April enters a critical window: expectations of geopolitical de-escalation and anticipated catalysts from the Sino-U.S. leaders’ meeting. In late March, with the release of U.S. strategic petroleum reserves, temporary exemptions for crude oil sanctions, and the initiation of U.S.-Iran diplomatic contacts through Pakistan, signals of phased easing emerged in the Middle East, and oil prices retreated to around $100 per barrel. If the conflict does not escalate further in April, the accumulated risk premium may gradually unwind, providing room for market valuation recovery. The scheduling of the Sino-U.S. leaders’ meeting, with senior officials from both sides having discussed the framework in Paris in mid-March, will be a key focus for Hong Kong stock market sentiment. Coupled with the gradual clearance of technical pressures from annual reports and share unlock events in April, Hong Kong stocks may slowly transition from a high-volatility phase to a period of bottoming and stabilization.
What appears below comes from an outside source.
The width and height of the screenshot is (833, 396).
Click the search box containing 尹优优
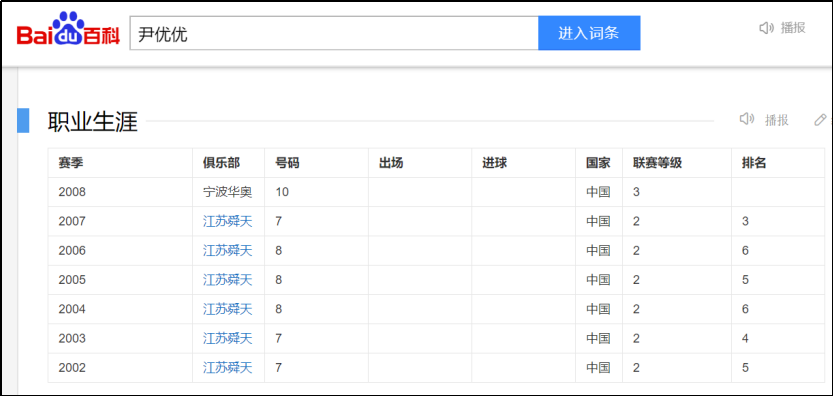(334, 33)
Sector allocation: both ends of the barbell strategy present layout opportunities, with a shift from defense to balanced offense and defense. 1) With expectations of fading geopolitical risk premiums and catalysts from the Sino-U.S. leaders’ meeting, the oversold technology sector has room for mean reversion and recovery. Focus on leading internet platforms with valuations still at historically low-to-mid levels and increasing share buyback efforts; monitor assets with industrial catalysts such as AI applications and autonomous driving. 2) Energy and commodities: If Middle East geopolitical uncertainty persists, high oil prices will continue to directly support earnings for mainland China’s energy sector, while gold benefits from global safe-haven demand and U.S. dollar credit pressure, maintaining a strategic overweight. If geopolitical risks quickly ease, consider switching from high-valuation energy stocks to lower-valuation ones to realize premiums. 3) High-dividend, low-volatility anchor positions: Until external uncertainties fully dissipate, high-dividend telecom operators, utilities, and banks remain core holdings for southbound capital. Continue holding them as tools for portfolio volatility management but consider reducing exposure and reallocating to more flexible sectors once geopolitical risks clearly decline.